> What this task involves
Each entry below needs to be transcribed verbatim; the images should not appear.
--------------------
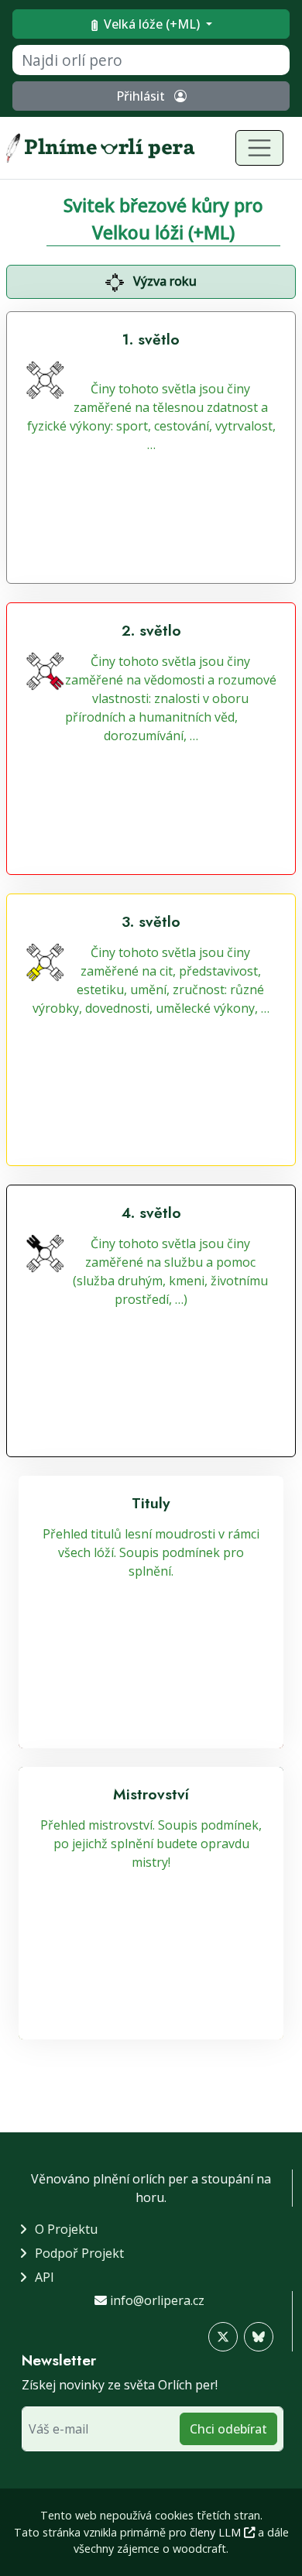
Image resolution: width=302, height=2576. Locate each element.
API (44, 2277)
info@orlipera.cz (157, 2300)
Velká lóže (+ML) (152, 24)
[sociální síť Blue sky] (258, 2336)
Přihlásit (142, 96)
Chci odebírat (228, 2428)
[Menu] (259, 148)
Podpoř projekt (79, 2253)
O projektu (66, 2229)
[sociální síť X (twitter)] (223, 2336)
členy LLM (217, 2532)
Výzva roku (163, 281)
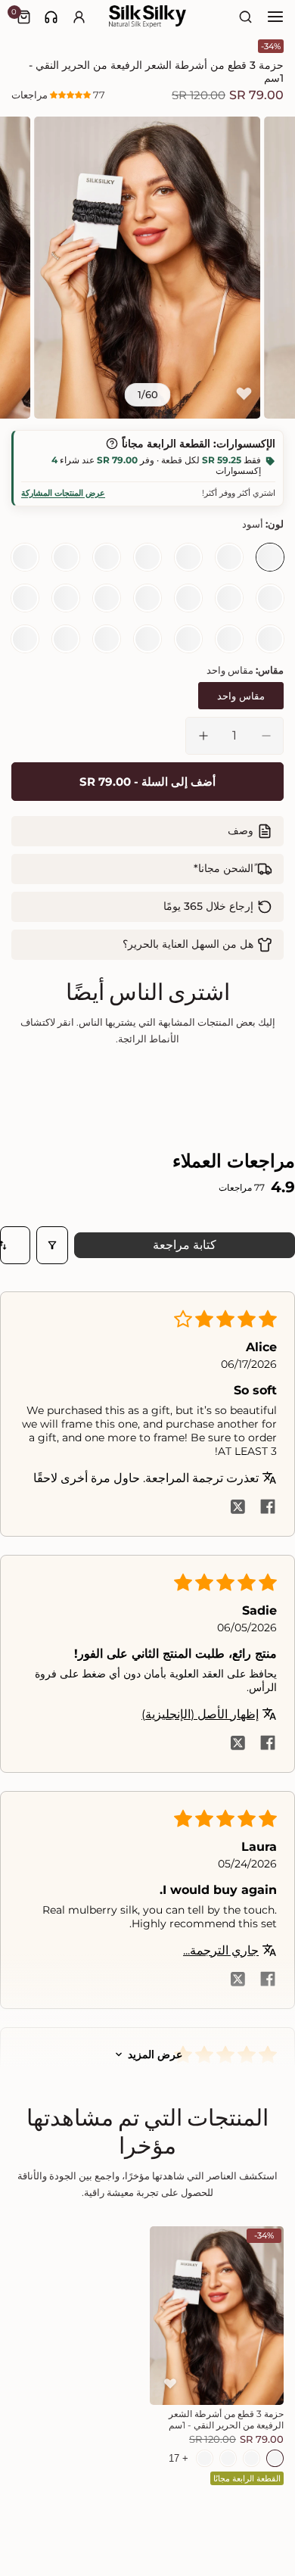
--------------------
> Task result
Image resolution: width=302, height=2576. Locate each element.
API (44, 2277)
info@orlipera.cz (157, 2300)
Velká lóže (+ML) (152, 24)
[sociální síť Blue sky] (258, 2336)
Přihlásit (142, 96)
Chci odebírat (228, 2428)
[Menu] (259, 148)
Podpoř projekt (79, 2253)
O projektu (66, 2229)
[sociální síť X (twitter)] (223, 2336)
členy LLM (217, 2532)
Výzva roku (163, 281)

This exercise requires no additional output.